Joanne wasted little time in shaping her set with high energy gusto, nimble finger work and above all song craft. And in a workplace populated by macho egos and of course the grand gesture, she's torn up the script to play sizzling rock blues on her own terms.

And over the course of the next 90 minutes she delivered what her disciples hoped for: smouldering rock blues peppered with steely licks and enough light and shade to bring to life the impressive material from the current 'Diamonds in the Dirt' CD.

What sets Joanne Shaw Taylor aside from her contemporaries is her fearless ability and a willingness to see where her natural exuberance takes her.

She explored a pounding shuffle on 'Watch Em Burn', a bone crunching version of The Hoax's 'Bones' and a hypnotic groove on 'Diamonds in the Dirt'.

Then there was the high velocity rhythmic feel of the excellent 'Jump That Train' and the slow burning 'Shiver and Sigh'. On the latter she bent almost parallel with her guitar neck to extract maximum tonal resonance as she explored a raft of jazzy notes over Layla's extravagant cymbal splashes.
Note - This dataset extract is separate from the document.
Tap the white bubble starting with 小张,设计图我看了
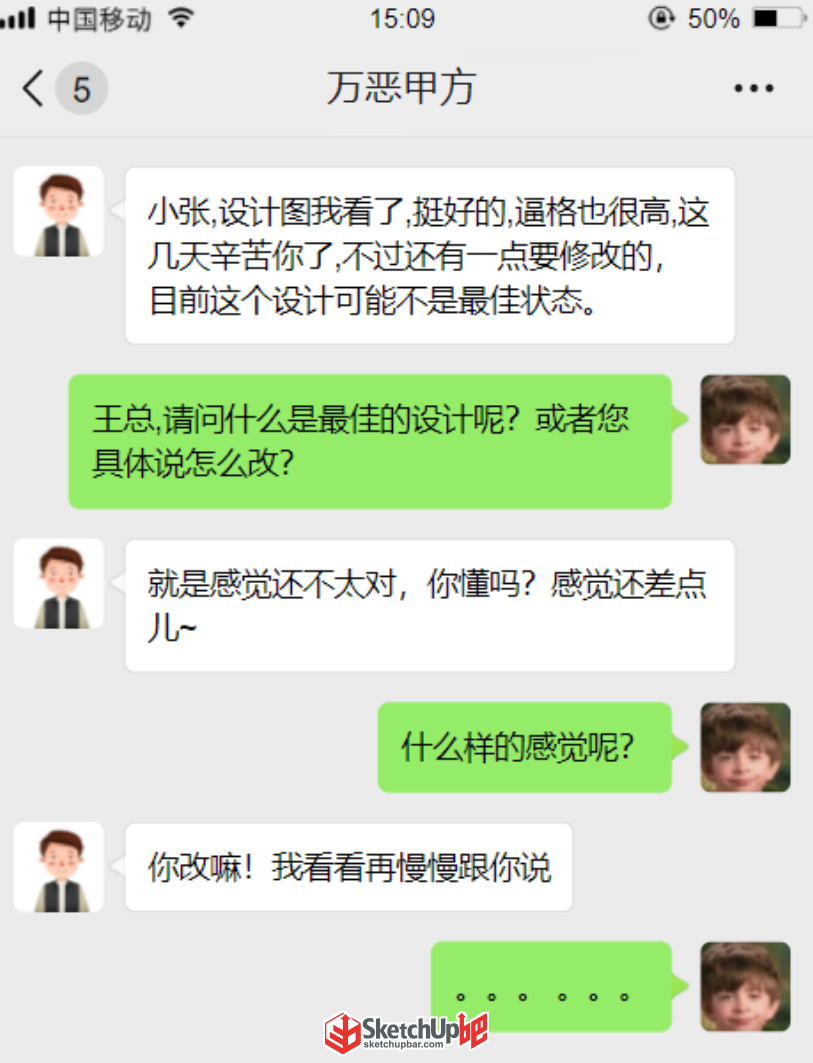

Joanne later confided to us that she'd played the very same stage in its previous incarnation as the Marquee, using underhand tactics to indulge in some underage drinking.

No such subterfuge was needed tonight as she made her mark on her biggest London show to date, impressing all with her varied use of tone, speed and a judicious exploration of the loud/quiet divide that is all too often abused in the name of dynamics.

No such problem with Joanne though, whose mix of repeated note flurries, subtle use of sustain and ever present blistering runs made sure that her band roared like an ocean.

The trio finally came to rest on a crashing conclusion on a cover of Don Nix's 'Goin Down', remarkable for Layla Hall's bare handed drum solo and a perfunctory splash of her cymbals with her lanky dreadlocks. It was an unexpected but true rock and roll moment on a night when all other expectations were effortlessly fulfilled.